*** Opening of ENTRIES PROVIDED ***

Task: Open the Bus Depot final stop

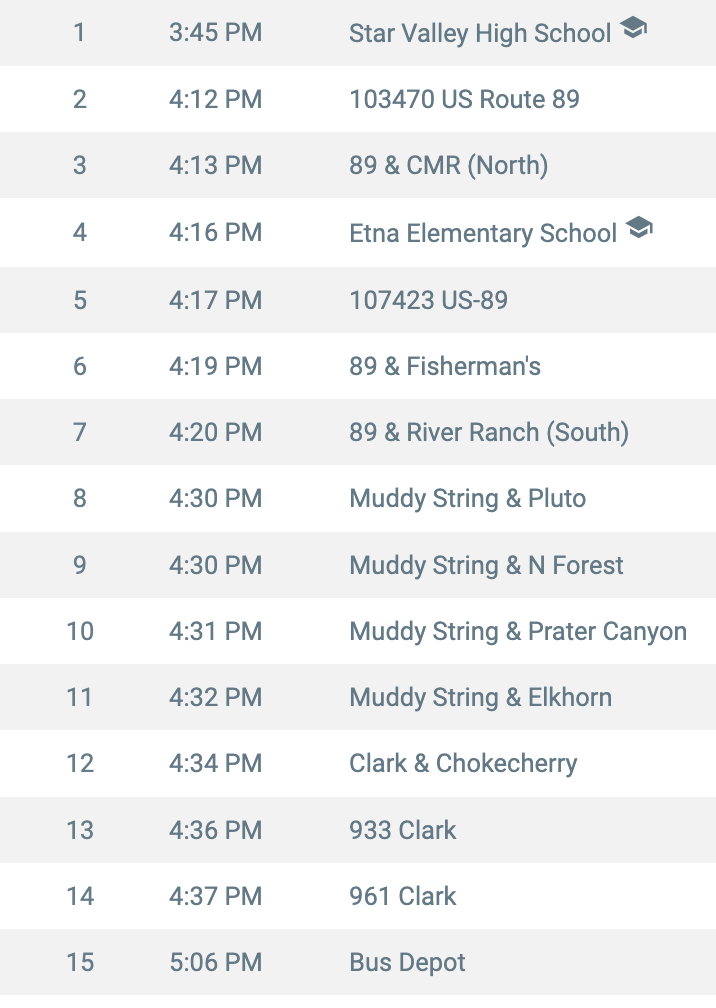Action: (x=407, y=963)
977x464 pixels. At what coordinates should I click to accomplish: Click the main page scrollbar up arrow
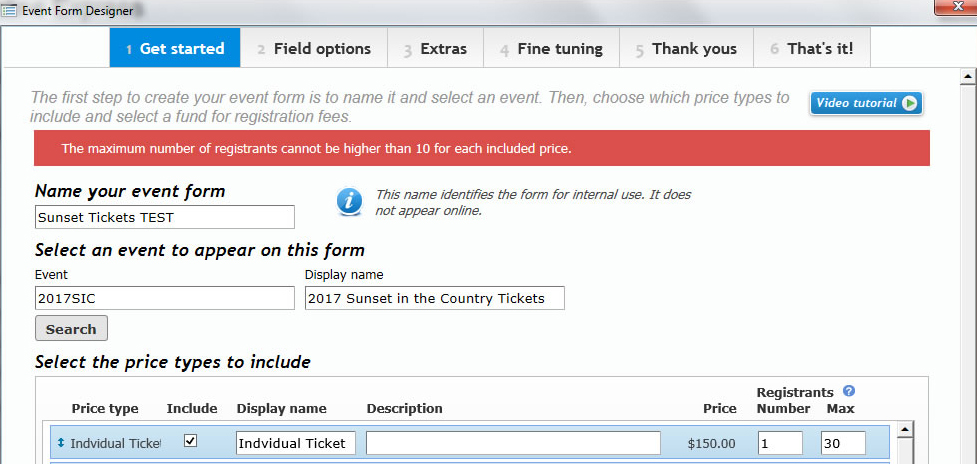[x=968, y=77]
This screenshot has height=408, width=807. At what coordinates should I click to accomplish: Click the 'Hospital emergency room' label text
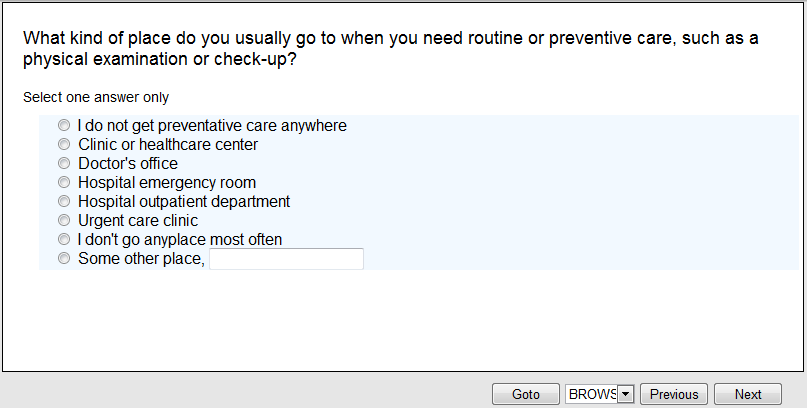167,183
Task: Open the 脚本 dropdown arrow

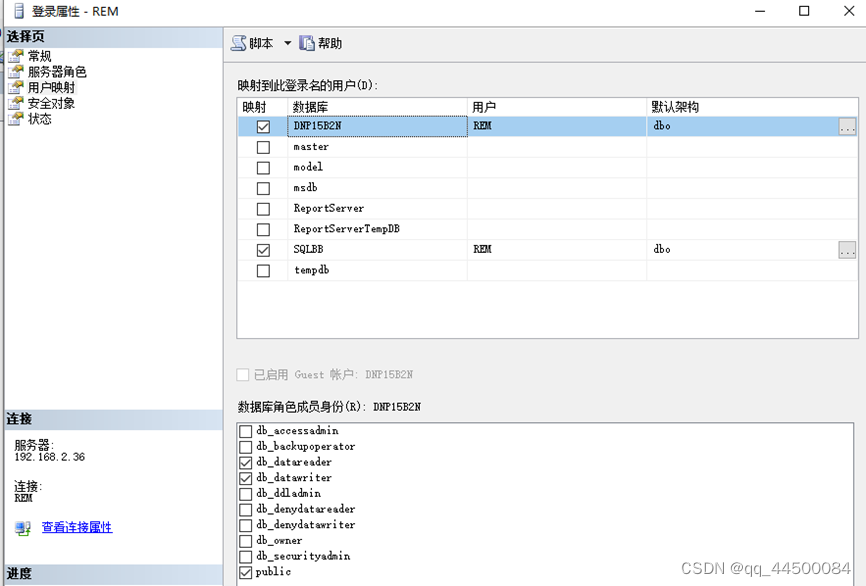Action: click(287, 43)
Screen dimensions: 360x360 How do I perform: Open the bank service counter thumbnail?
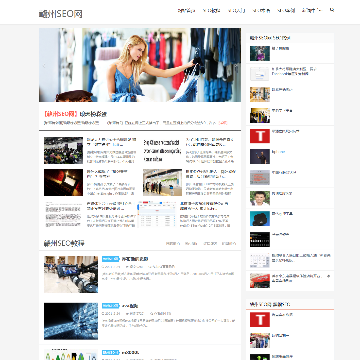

*** Close of ENTRIES PROVIDED ***

### TASK GOAL
The final stretch of the data, from the line with "977x464 pixels. At" through its last line, is to be retyped exactly; pictures are not part of the copy.

### SOLUTION
977x464 pixels. At what coordinates should I click to accomplish: Click the main page scrollbar up arrow
[x=968, y=77]
This screenshot has height=408, width=807. At what coordinates should I click to accomplish: Click the 'Hospital emergency room' label text
167,183
Task: Open the 脚本 dropdown arrow

Action: click(287, 43)
Screen dimensions: 360x360 How do I perform: Open the bank service counter thumbnail?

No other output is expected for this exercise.